When someone attacks us, I want to know who it is. So I googled packpat1 and quickly found out his real name is Patrick Sebastian.

Gold star Meck Deckers will recall Packpat 1 from this blog last August, at which time I speculated McCrory had an enthusiastic nephew or cousin at work on boards and blogs. Jensen details some other Packpat1 activity the past few months and concludes this is not a good sign.

Anyway, after seeing my response PackPat1 deleted his comment about our poll. Or maybe the hacker got in and deleted it, who knows. But that’s why I wanted to get this information out here. It’s just more sloppiness on the part of McCrory campaign to send a family member whose identity is easily traceable to attack all bad news for him on blogs — especially when their posts show them to be quite ignorant as in this case.
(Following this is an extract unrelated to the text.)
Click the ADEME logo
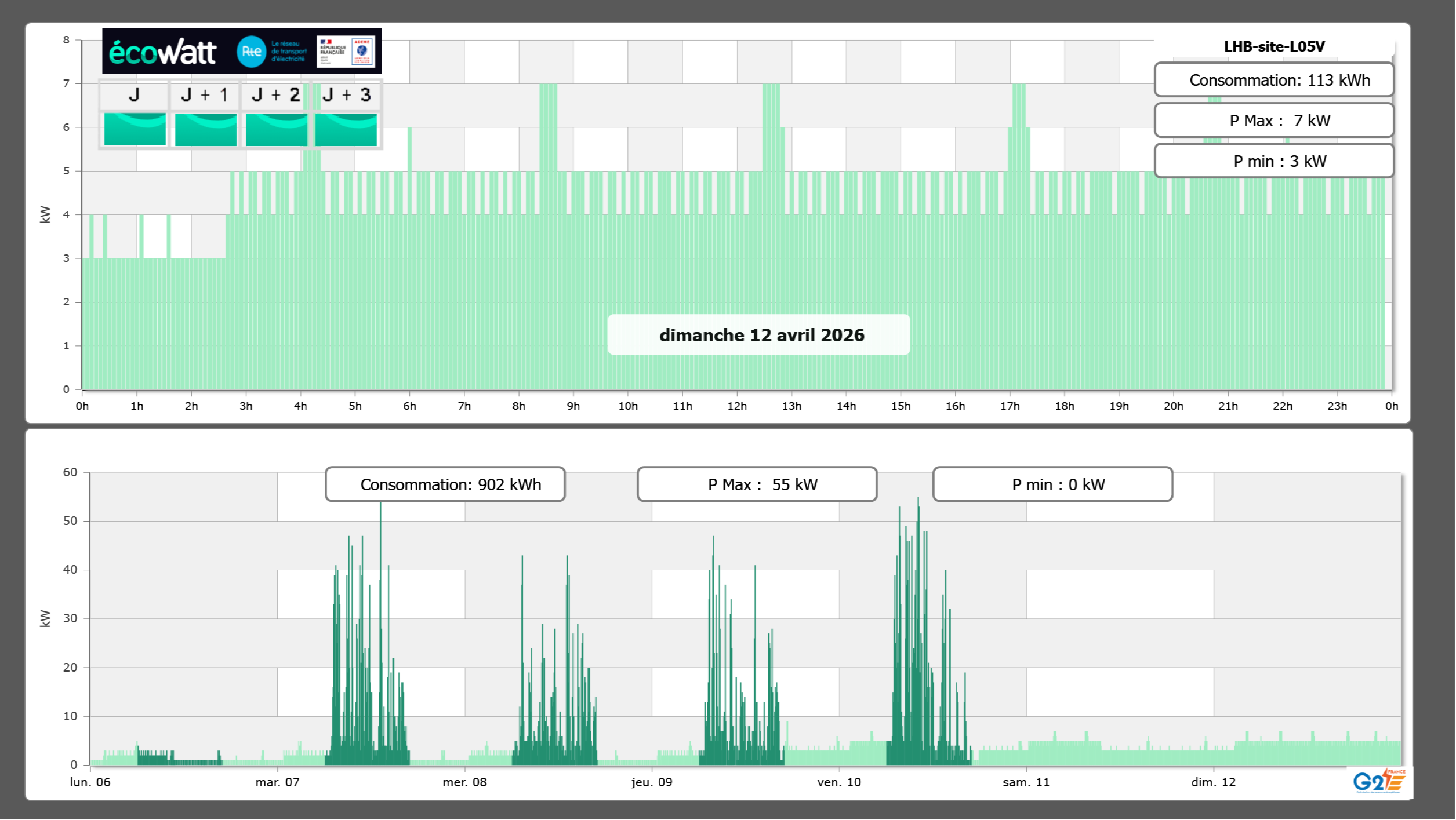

A McCrory campaign has never had to answer this sort of criticism before, unless you count the Stan Campbell-mismanaged 2001 arena vote which somehow insulted the entire city while spending ungodly sums of money. The bumbling campaign template is now set for McCrory in 2008 and reporters, editors, and commentators will be more than happy to use it to generate stories.

Either McCrory breaks that template with substance and execution — or hobbles around the state with it.

Bonus Observation: Bob Orr says Jensen’s polls are flawed and biased. Jensen responds no they ain’t.